Reproducibility

This directory provides the complete set of Jupyter notebooks used to generate all results presented in the DILImap publication. For convenience, you can also download a ZIP archive of all notebooks here.

Data Preparation

1.1. DataPrep: DILI labels

Assigns consensus DILI labels by integrating clinical annotations with compound metadata.

1.2. DataPrep: Cmax values

Aggregates Cmax values from 20+ studies to derive a consensus median Cmax per compound.

1.3. DataPrep: Cell viability

Fits dose–response curves to raw viability data to estimate IC₁₀ values.

Model Training

2.1. Training: Gene signatures

Generates compound-level gene signatures using DESeq2 after QC filtering.

2.2. Training: Pathway signatures

Computes pathway-level signatures via enrichment of DE results using WikiPathways.

2.3. Training: ToxPredictor model

Trains and tunes ensemble models; selects the final random forest classifier.

Model Validation

3.1. Validation: Gene signatures

Generates gene signatures for held-out compounds using DESeq2 after QC filtering.

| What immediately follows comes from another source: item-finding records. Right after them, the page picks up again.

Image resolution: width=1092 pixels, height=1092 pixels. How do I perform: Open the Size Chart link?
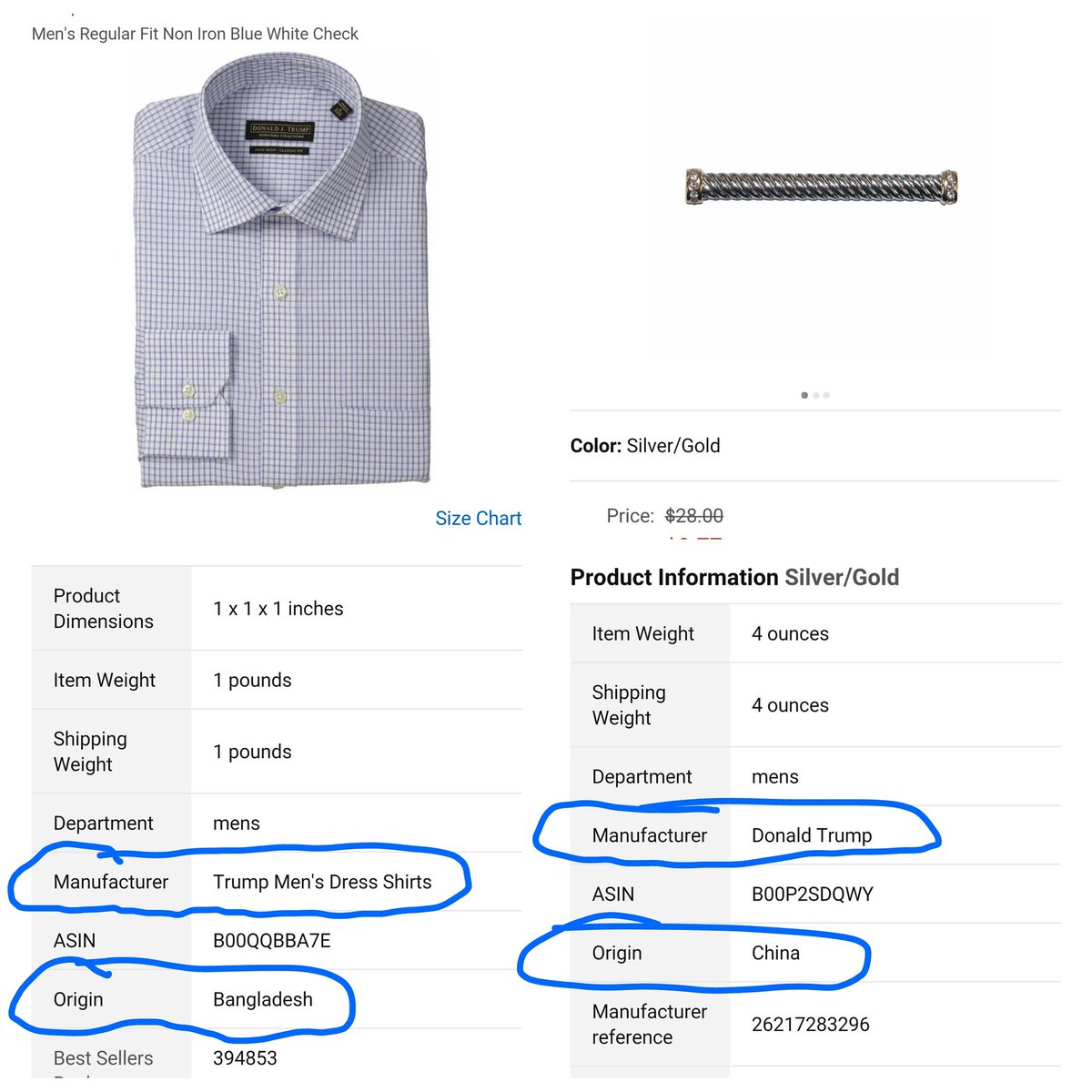point(478,519)
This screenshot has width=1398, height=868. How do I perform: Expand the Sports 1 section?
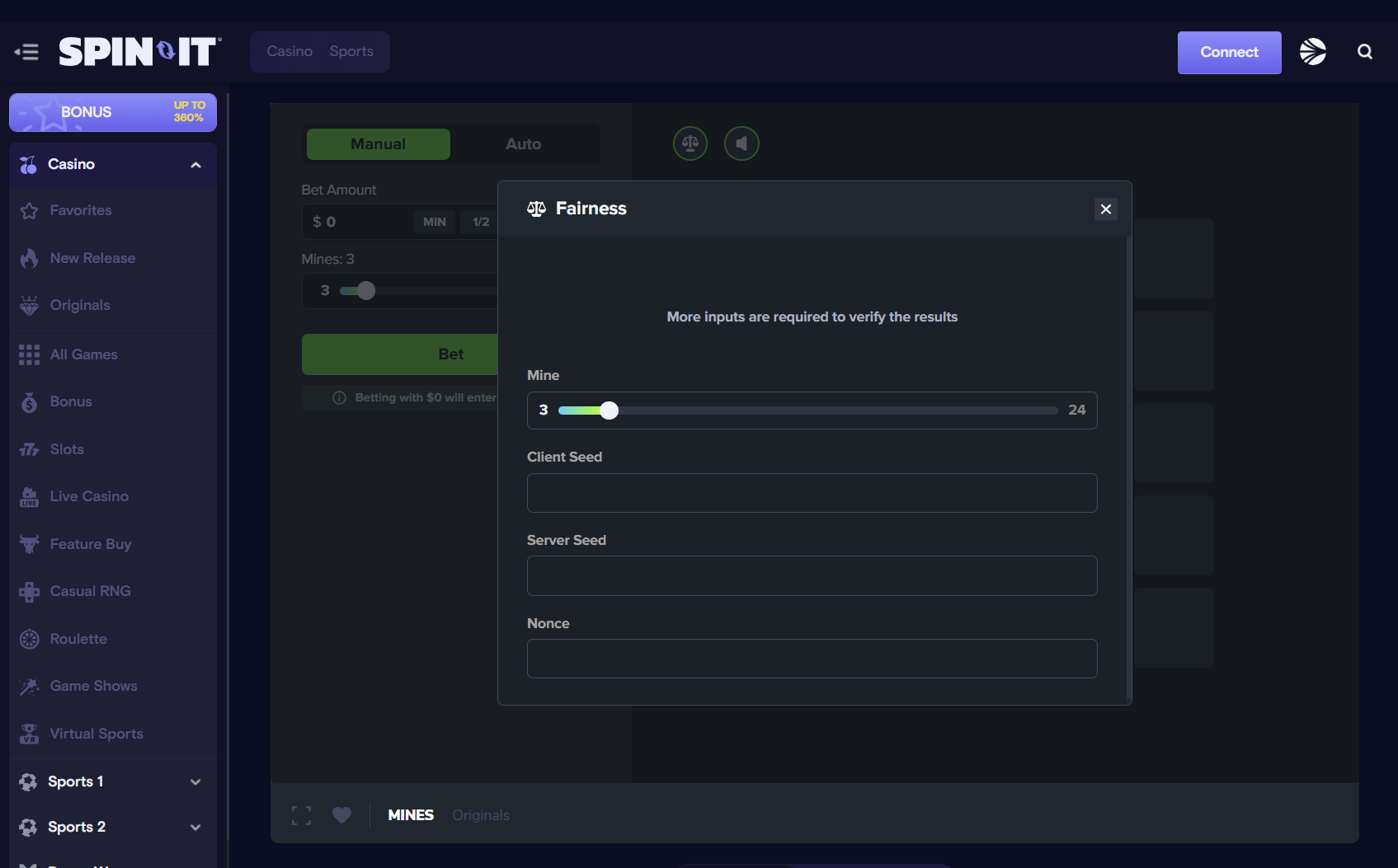tap(195, 781)
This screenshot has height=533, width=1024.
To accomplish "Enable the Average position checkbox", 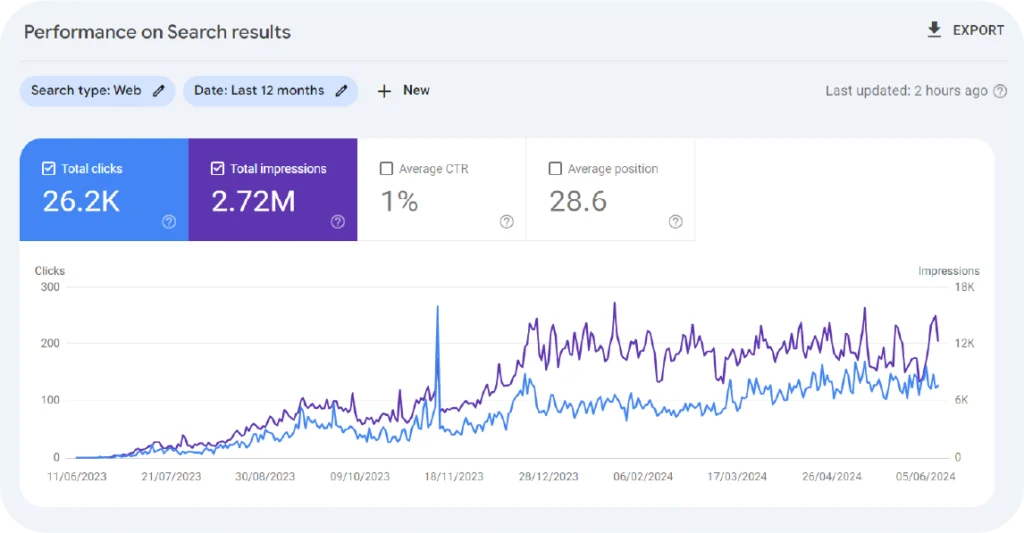I will tap(556, 169).
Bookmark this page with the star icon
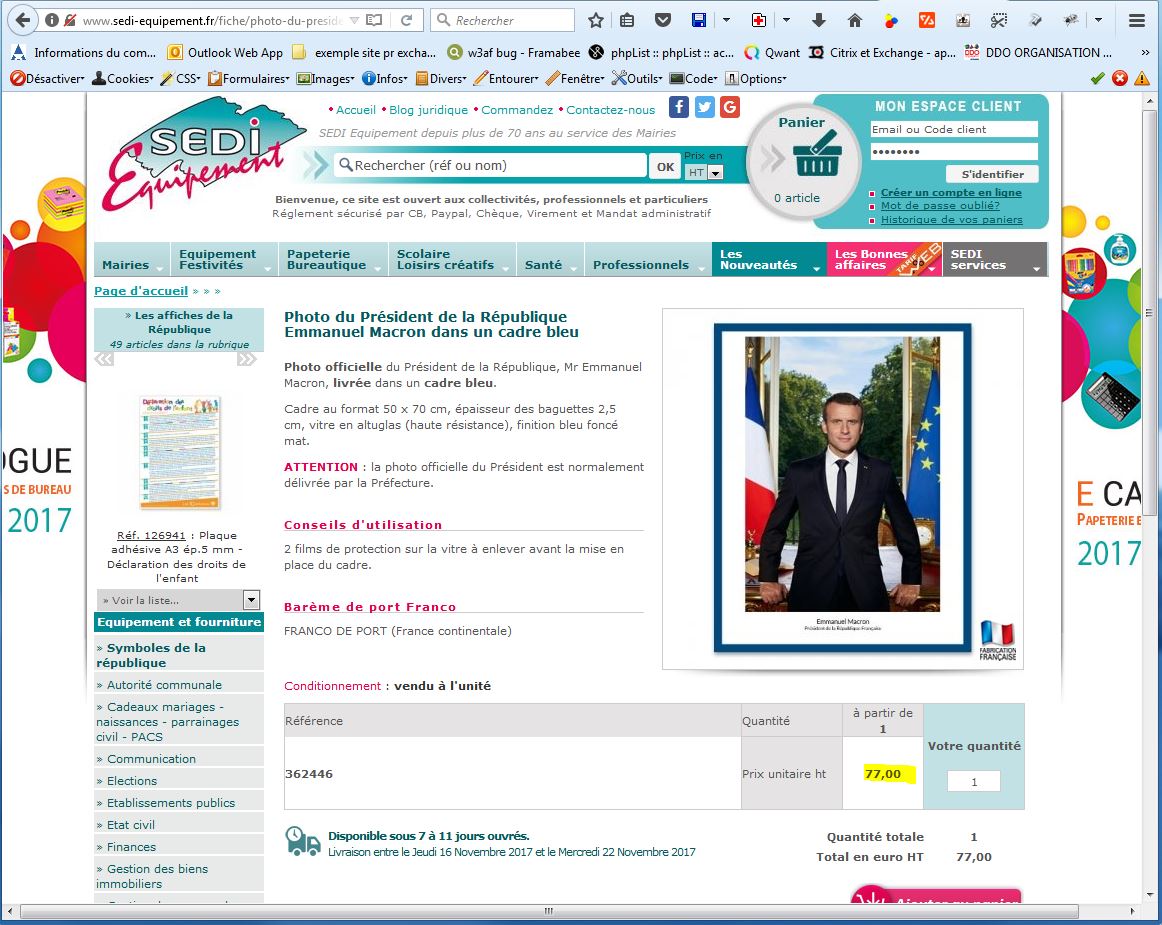This screenshot has height=925, width=1162. (x=596, y=20)
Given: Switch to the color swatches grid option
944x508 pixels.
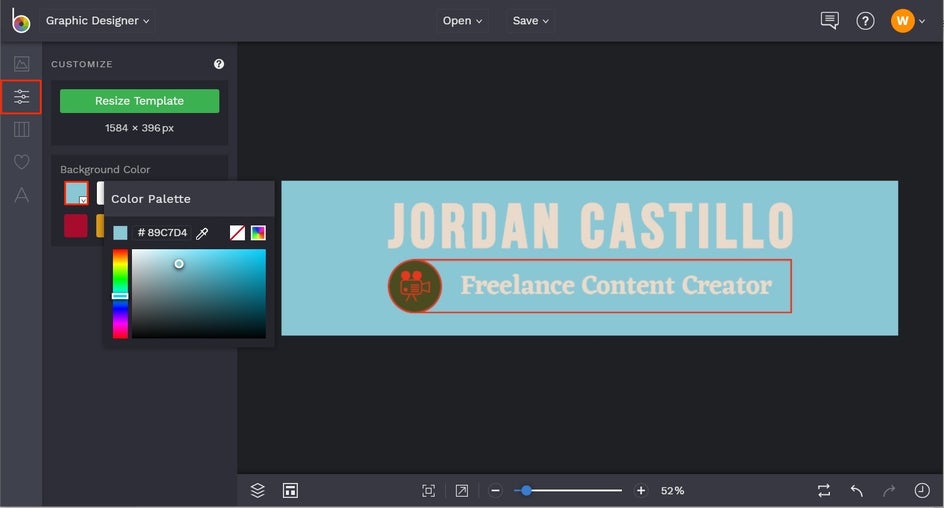Looking at the screenshot, I should click(x=258, y=233).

3.2. Validation: Pathway signatures

Computes pathway-level signatures for validation compounds.

3.3. Validation: ToxPredictor model

Applies ToxPredictor to unseen validation compounds to compute risk scores and safety margins.

Results & Benchmarking

4.1. Results: Main Figures

Reproduces all main figures and tables from the manuscript that are not covered in validation or training notebook.

4.2. Benchmarking: In-silico Models

Benchmarks ToxPredictor against published in-silico DILI models.

4.3. Benchmarking: In-vitro Models

Benchmarks ToxPredictor against published in-vitro DILI models.